[Python-checkins] r54370 - in python/branches/release25-maint/Lib/email: header.py test/test_email.py test/test_email_renamed.py

barry.warsaw python-checkins at python.org
Wed Mar 14 05:29:10 CET 2007


Author: barry.warsaw
Date: Wed Mar 14 05:29:06 2007
New Revision: 54370

Modified:
   python/branches/release25-maint/Lib/email/header.py
   python/branches/release25-maint/Lib/email/test/test_email.py
   python/branches/release25-maint/Lib/email/test/test_email_renamed.py
Log:
SF bug #1582282; decode_header() incorrectly splits not-conformant RFC
2047-like headers where there is no whitespace between encoded words.  This
fix changes the matching regexp to include a trailing lookahead assertion that
the closing ?= must be followed by whitespace, newline, or end-of-string.
This also changes the regexp to add the MULTILINE flag.

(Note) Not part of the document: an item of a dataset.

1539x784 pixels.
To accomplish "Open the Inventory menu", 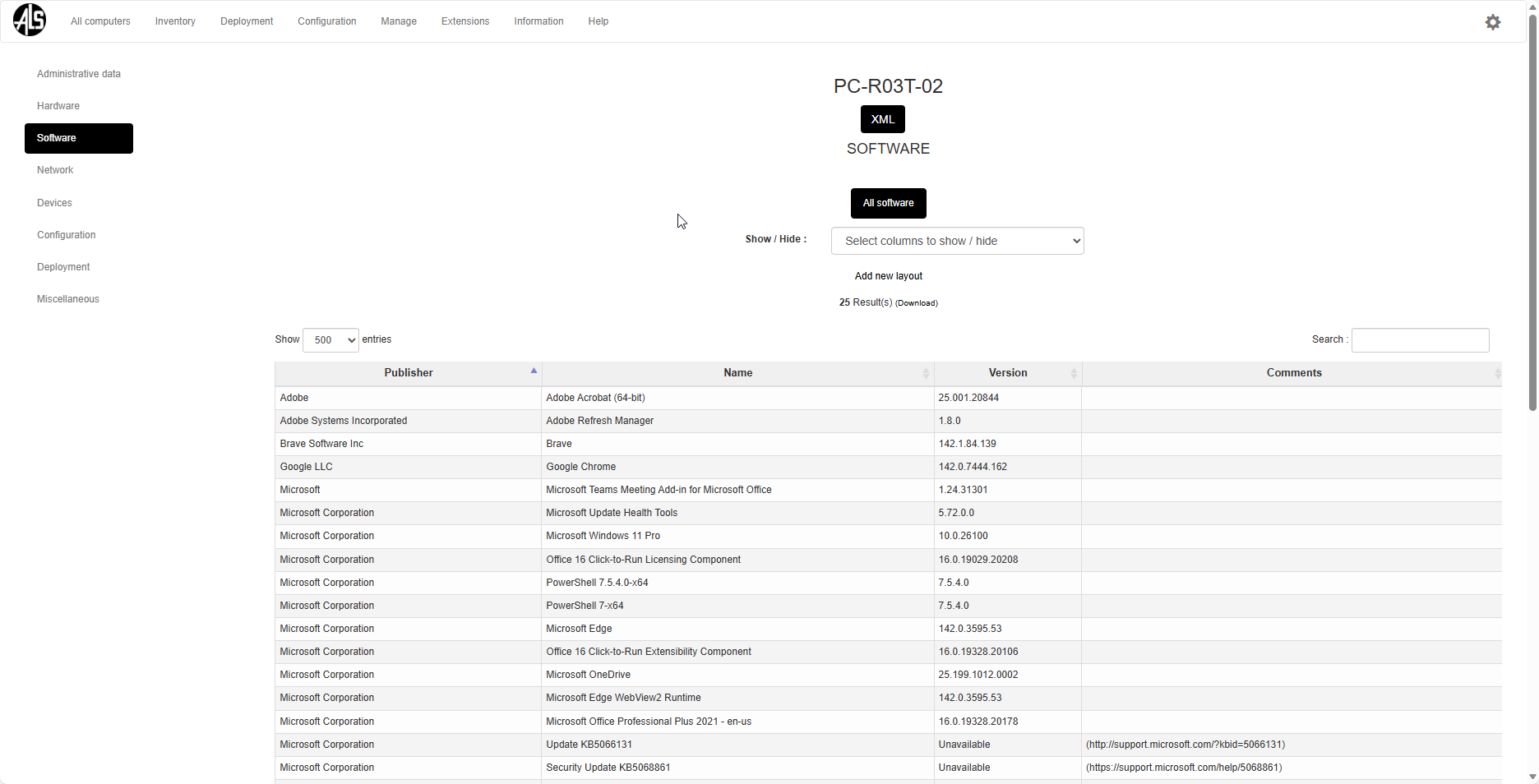I will 175,21.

Modified: python/branches/release25-maint/Lib/email/header.py
==============================================================================
--- python/branches/release25-maint/Lib/email/header.py	(original)
+++ python/branches/release25-maint/Lib/email/header.py	Wed Mar 14 05:29:06 2007
@@ -39,7 +39,8 @@
   \?                    # literal ?
   (?P<encoded>.*?)      # non-greedy up to the next ?= is the encoded string
   \?=                   # literal ?=
-  ''', re.VERBOSE | re.IGNORECASE)
+  (?=[ \t]|$)           # whitespace or the end of the string
+  ''', re.VERBOSE | re.IGNORECASE | re.MULTILINE)
 
 # Field name regexp, including trailing colon, but not separating whitespace,
 # according to RFC 2822.  Character range is from tilde to exclamation mark.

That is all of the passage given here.